## Source document
+ + + +

Who defines proper English? Proper English generally means whatever is correct in the dialect you belong to. The problem here is that English has dozens of dialects and the Duolingo team decided to accept more than just American Standard English (the goal of this program). There is nothing "poor" about many of these constructions in specific dialects. There is no easy solution because if these aren't accepted, millions of people will feel upset that British English and many forms of American English are not accepted. If I had to guess, I'd guess that you are British. Would you be upset if Duolingo rejected "colour," "whilst," and "realise" just because it is incorrect in American Standard English?
If you search for "seldomer" on Google, go past the dictionaries, a couple names, and some old Google Books hits, there's a quote of 19th century poetry and then there's this page. There seems to be no Internet usage of "seldomer", and it's hard to find a recent cite of it in Google Books. It's not good modern English of any dialect.
Here https://en.wiktionary.org/wiki/Wiktionary:Tea_room/2016/November#seldomer the same conclusion was reached, it seems.
I suggest you stop guessing. It's not working. I'm not British just because I used the word "proper".

+ + + +

## Recorded data
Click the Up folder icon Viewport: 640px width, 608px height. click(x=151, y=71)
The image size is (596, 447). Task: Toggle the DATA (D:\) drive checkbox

+ + + +

## Problems and tasks
1/ In the discussion on proper English, what is named as the goal of the Duolingo program?
2/ Summarize the discussion on proper English in two sentences.
3/ Carry the discussion on proper English forward from its final post.

## Written answers
1/ American Standard English.

2/ One participant argues that proper English depends on one's dialect and that Duolingo accepts more than American Standard English, because rejecting British and other forms would upset millions of people. The replies note that searches show almost no modern use of "seldomer," conclude that it is not good modern English in any dialect, and reject the guess that the author who used the word "proper" is British.

3/
My point is still valid and I tried to guess only to make it relevant to your position in the language.
For my tuppence worth:
I am running and I go running can mean the same thing in English. "I am running" does not necessarily mean continuously. It would be quite proper to say in English, "I am running everyday" without implying that I never stop.
That is perfectly fine English, and implies that the habit of running for exercise is continuous, not that the running itself never stops.
Interesting comments, I also had run less and your explanation makes your point valid. The problem is in the states, depending on where you live, everyone has their regional dialect and way of expressing them selves. I believe there are few languages that are as fluid as English and as such a certain criteria must must be met for stability. Of course that's only my opinion.